A German company establishing its first U.S. manufacturing location in Auburn will bring new jobs and a multimillion-dollar capital investment to the city beginning next year.
The Auburn City Council granted Berghoff Precision Machining L.P. a tax abatement for equipment for its new facility at Tuesday’s council meeting.
The company, which will join Auburn Technology Park West, is set to bring 51 full-time jobs over the next two years with a total capital investment of nearly $12 million, according to city documents.
“Those [job] numbers are little bit high there,” said Phillip Dunlap, director of Economic Development. “They will be probably around 20-something in those first years, but the employee that put that together put probably a three-year, 2 1/2-year number in there. … But the first year, we anticipate probably 12-15 as they ramp up.”
The company’s building is under construction, and it will most likely begin to ship product in spring 2017, Dunlap said.
The Berghoff Group said it would create parts in Auburn for customers in the equipment manufacturing, semiconductor and aerospace industries.

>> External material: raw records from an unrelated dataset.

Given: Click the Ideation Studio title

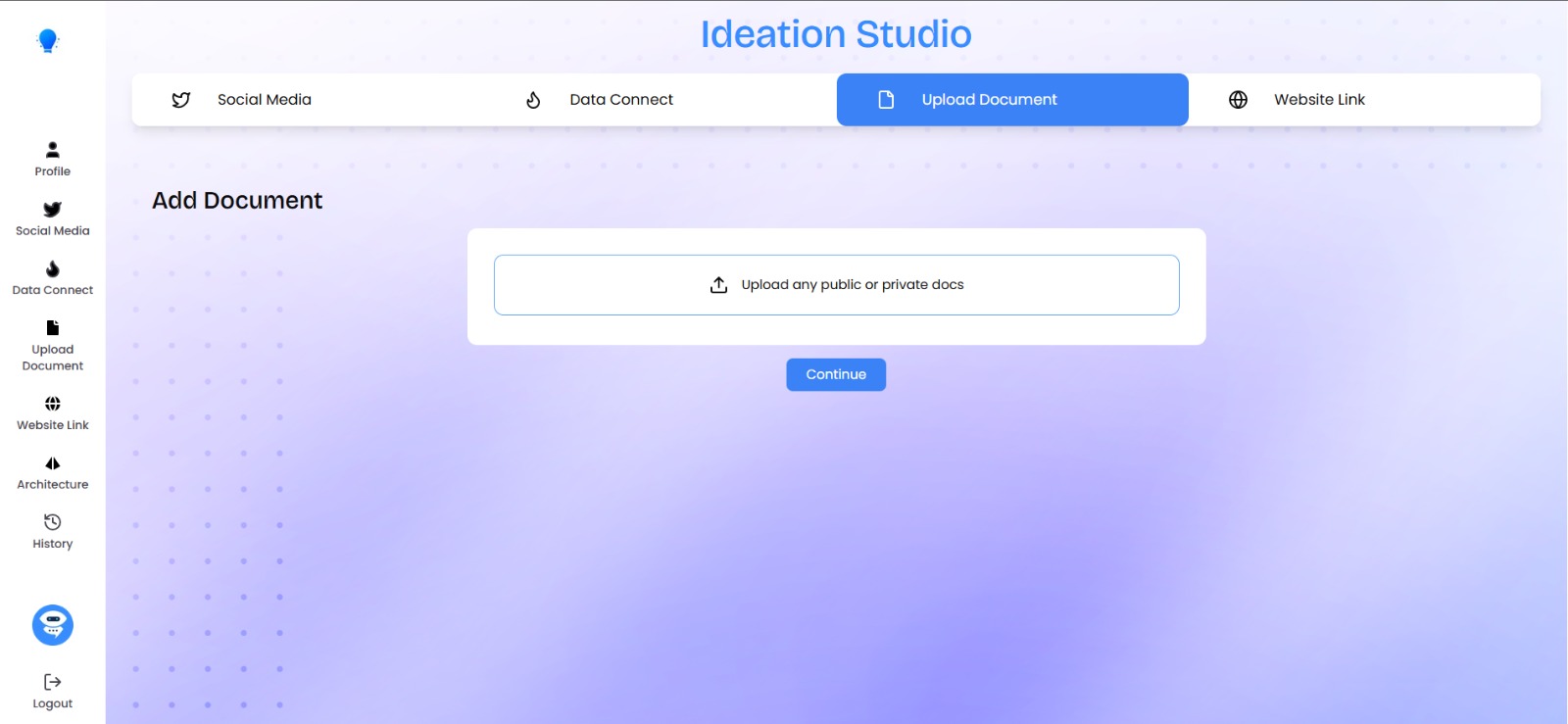Looking at the screenshot, I should click(836, 34).
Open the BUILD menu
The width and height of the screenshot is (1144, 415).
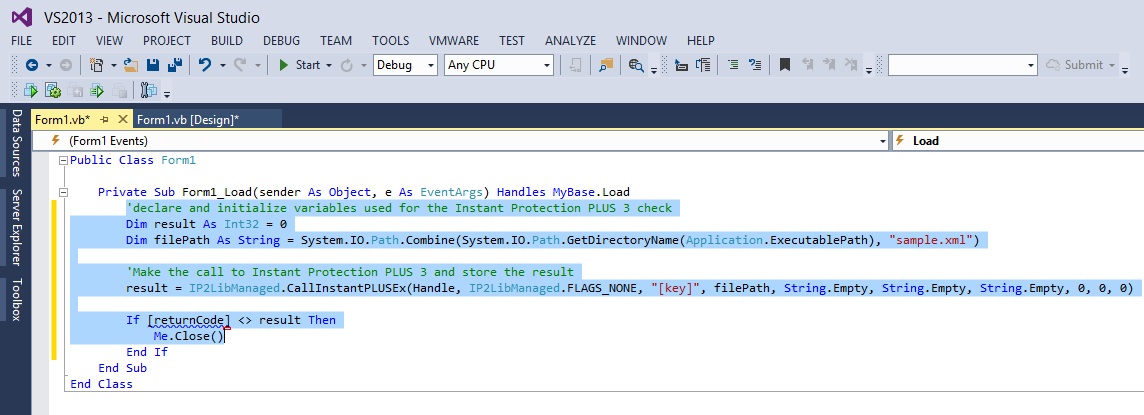tap(227, 41)
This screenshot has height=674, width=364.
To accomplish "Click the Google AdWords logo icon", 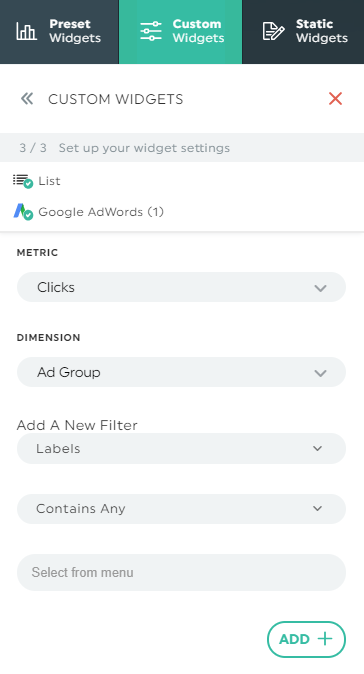I will click(x=22, y=212).
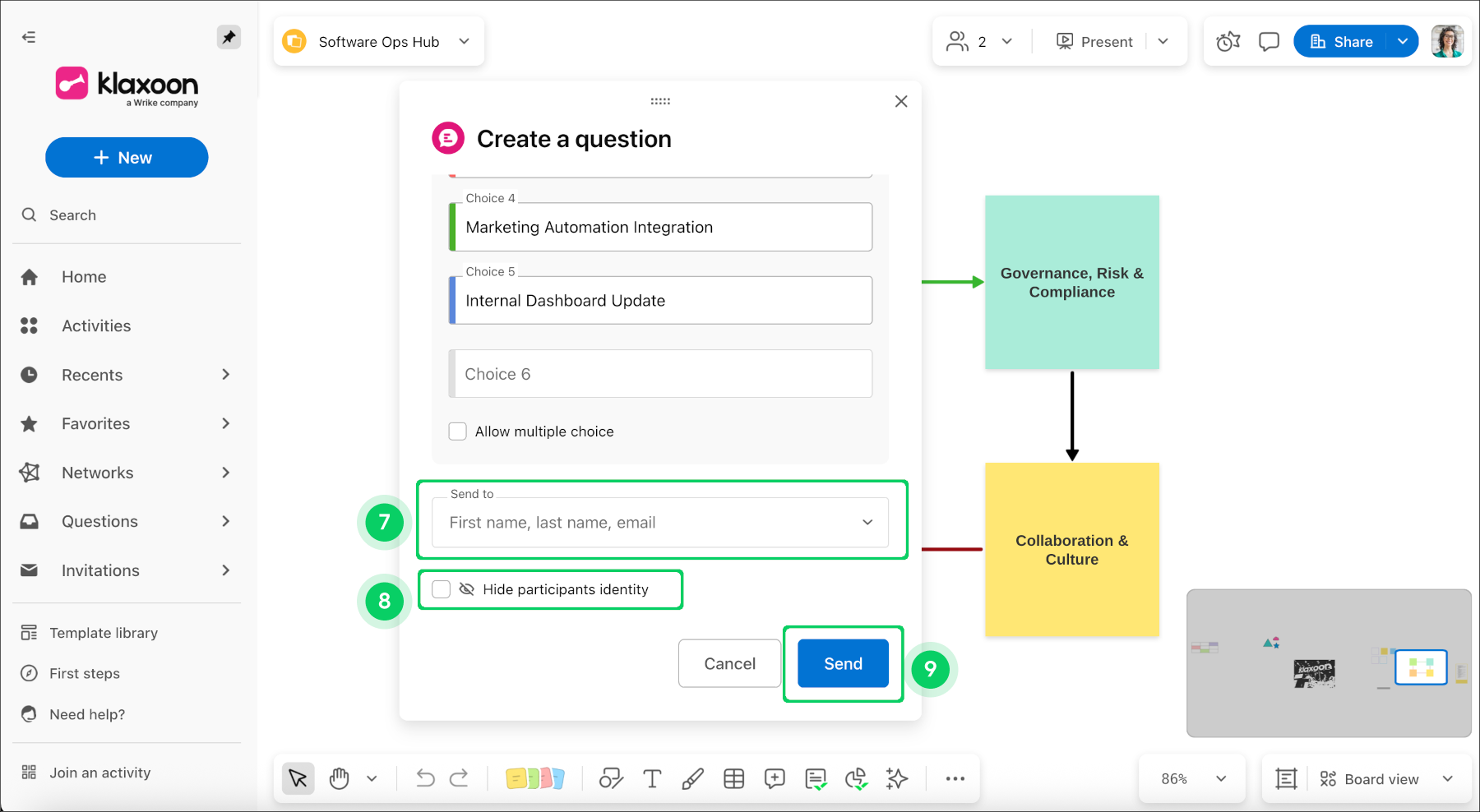This screenshot has width=1480, height=812.
Task: Unpin the left sidebar
Action: click(x=229, y=36)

It will generally promote trade and commerce in the city and state of Alabama, according to city documents.
The group mechanically processes complex work pieces such as five-axis and high-speed machining. It also machines different high-performance metals in the high-mix, low-volume and high-complexity fields, according to the company.

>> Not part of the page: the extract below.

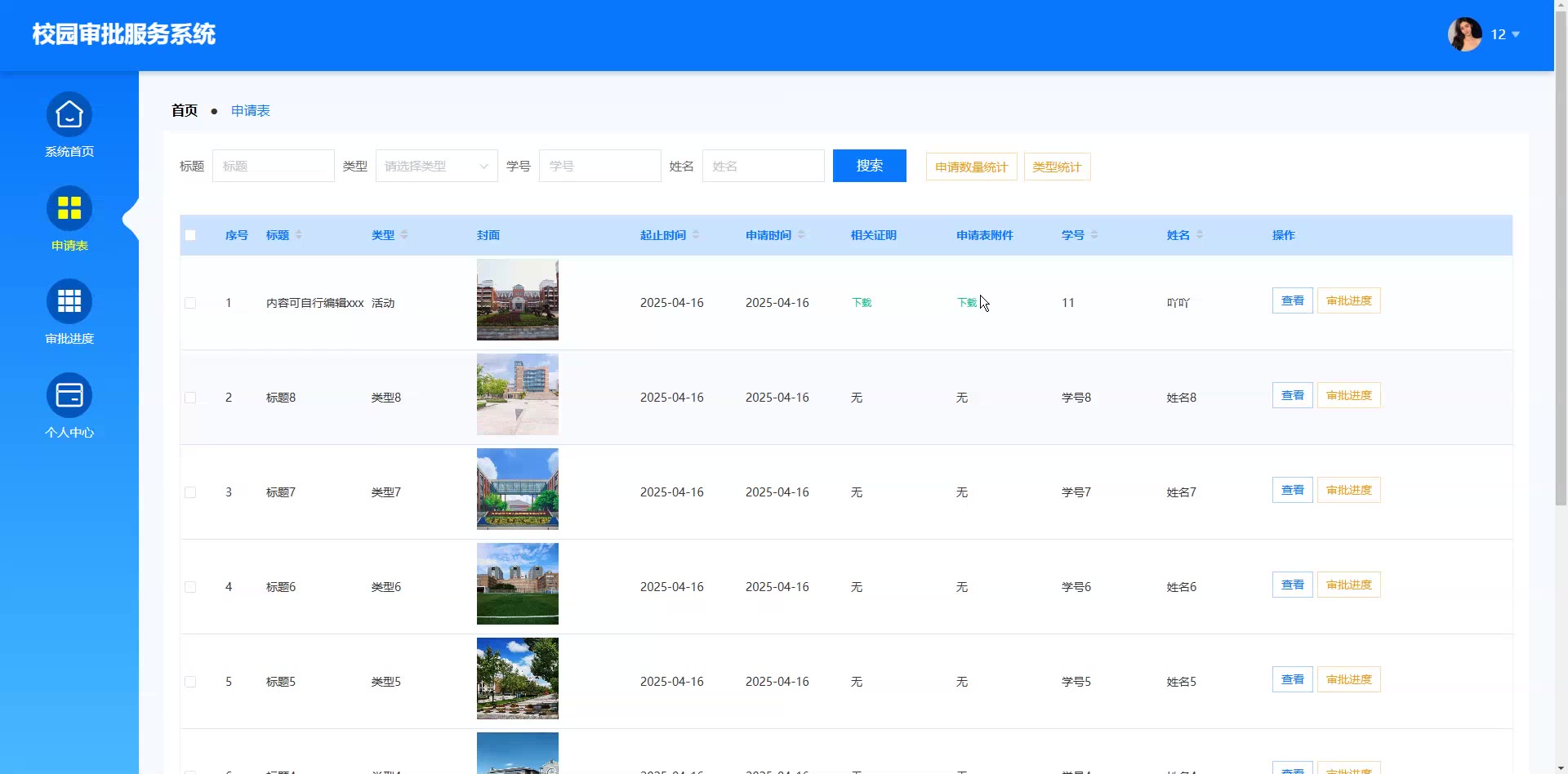Click the 首页 breadcrumb item

(185, 111)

The University and its engineering program played an major role in opening the location in Auburn, the company said earlier in the year. The Auburn location will be the company’s fifth location.
“I think they were very interested in the University because in Europe they’re very involved in additive manufacturing, and so the University has started an additive engineering program here … and so they thought this was a good fit for them from a machining, from a technology standpoint,” Dunlap said.
In recent years, the city has worked to recruit high-end, technology-based, value-added manufacturing, he added.
Having the company come to Auburn gives engineering graduates from Auburn an option to find a job locally, Mayor Bill Ham said, whereas people often move away for their first job but return to Auburn after a few years.
“Twenty-five years ago, it was very unlikely that someone would graduate in the school of engineering from Auburn and find a job locally,” Ham said.
In April, when Berghoff announced its plans to join Auburn, it said it planned to invest about $30 million and create about 100 precision machining jobs in the city over the next five years.
“It’ll take them two or three years to ramp up to full production, so they’ll make investments as they ramp up,” Dunlap said.
The total direct annual tax impact for the city is estimated at about $77,700 with a combined total estimated 10-year tax impact sitting at over $1 million.
The estimated abatement is twofold. The company would receive about $42,600 annually for 10 years for noneducational property taxes.
And a one-time noneducational sales and use taxes abatement adds about $371,000 for a total abatement of about $797,000.
“They generate dollars from occupational taxes, property taxes, and their employees spend money and that produces sales tax, so that’s one of the reasons we’re able to give $16 million a year out of the General Fund to the school system,” Ham said, adding that school system quality is a major factor in attracting new residents to the city.